I bought the paperback edition of Neal Stephenson’s Snow Crash sometime around 1993-1994. Near as I can tell, this was the first edition of the mass market paperback (Bantam paperback edition / May 1993). Obviously, I enjoyed it quite a bit at the time, and it’s become one of the few books I’ve reread multiple times. As a book of dense ideas, it’s natural that new things strike me with each subsequent reread. People like to dismiss rereading/rewatching because the book hasn’t changed, but that doesn’t take into account that you’ve changed (and the world has changed… not to mention that the book actually might have been changed without notice for dubious reasons).

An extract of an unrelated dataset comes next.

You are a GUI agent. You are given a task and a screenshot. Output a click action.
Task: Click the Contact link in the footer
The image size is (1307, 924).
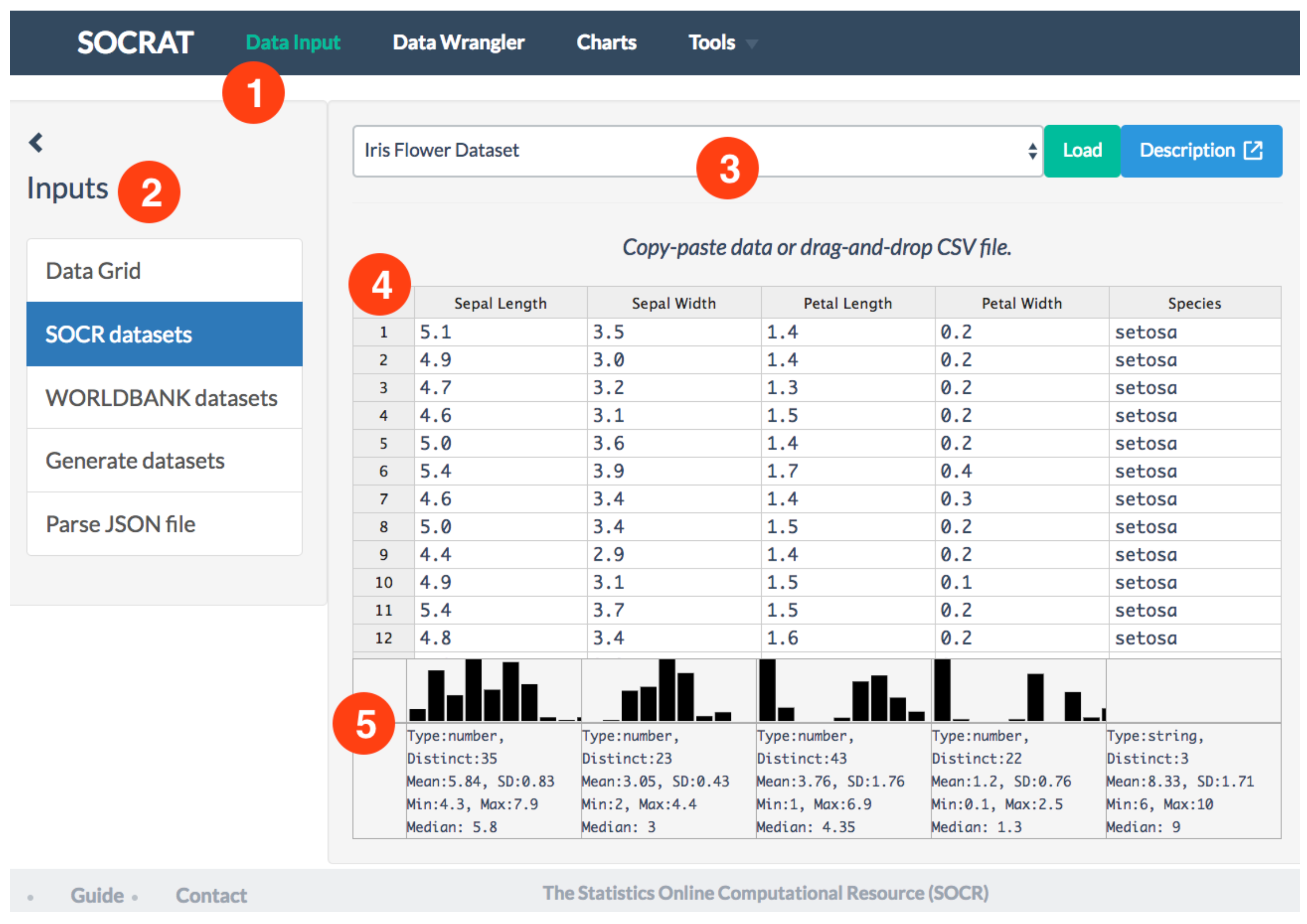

My first read of Snow Crash struck me as a fun Science Fiction action story about a samurai sword-wielding pizza delivery boy saving the world from a computer virus that originated in Sumerian myth. Lots of interesting ideas and weird tonal stuff went over my head. Subsequent rereadings happened after I’d sampled more of the cyberpunk canon (thus better recognizing the more parodic elements of Snow Crash for what they were) and learned more about linquistics and so on, all of which gave the book enough new context that it felt fresh. Such is the power of a dense book of ideas.
Anyway, 2022 was the 30th anniversary of Snow Crash, and seeing as though my paperback was basically falling apart, I splurged on a new anniversary edition of the book, complete with new, “never-seen-before material” and pages that aren’t falling out of the book. It’s been approximately a decade since I’d last reread it, and a few things struck me about it.
It’s always been hailed as a sorta prescient book, for obvious reasons. Stephenson was clearly ahead of the curve when it came to the internet, computers, and hacking, not to mention popularizing the notion of “avatars” and other stuff like VR and AR and so on. But the thing that struck me this time around was that the Metaverse, as portrayed in the book, is essentially a social network, and Stephenson clearly saw the potential drawbacks. Early in the book, our Hiro Protagonist meets up with an old friend named Juanita. In the world of the novel, they both worked on the early Metaverse infrastructure, but Juanita had pulled back somewhat of late, because:
… she has also decided that the whole thing is bogus. That no matter how good it is, the Metaverse is distorting the way people talk to each other, and she wants no such distortion in her relationships.Snow Crash, Page 74
It’s a perfectly concise and trenchant critique of social networks (that is implicitly elaborated on throughout the book). I mean, it’s not like we haven’t all been drowning in this realization for the past decade, but it’s always good to remind ourselves that we saw it coming a few decades ago… and yet, still fall into the trap all the time.
It’s also worth noting that people have been trying (and failing) to implement the virtual reality Metaverse since the book came out. Right now, Mark Zuckerberg is literally dumping billions into his conception of the Metaverse… and no one is biting. It’s funny to read, though, that even Stephenson recognized the limitations of the VR approach:
And when hackers are hacking, they don’t mess around with the superficial world of Metaverses and avatars. They descend below this surface layer and into the netherworld of code and tangled nam-shubs that supports it, where everything that you see in the metaverse, no matter how lifelike and beautiful and three-dimensional, reduces to a simple text file: a series of letters on an electronic page.Snow Crash, Page 401
I have not really played around with VR much, but the notion of bulky goggles is enough to make me think it won’t find much of a mass audience until we get less obtrusive methods of connecting and viewing a VR space. And, like, they have their own drawbacks. The notion of plugging something directly into your eyeballs or jacking the eye’s connection to the brain somehow seems… inadvisable. I dunno, maybe contact lenses might work?
So not everything has aged quite as well (there’s a whole subplot about an infection that is spread through vaccines, which is a conspiracy theory that is obviously a more touchy subject these days). Anywho, it’s still a great book, and worth revisiting if you haven’t read it in a while. The “never-seen-before material” at the end of the book comes in screenplay form, and provides a bit of background for the character of Lagos, who people mostly just talk about in the rest of the novel. It’s a nice treat for Stephenson obsessives like myself, but mostly unnecessary.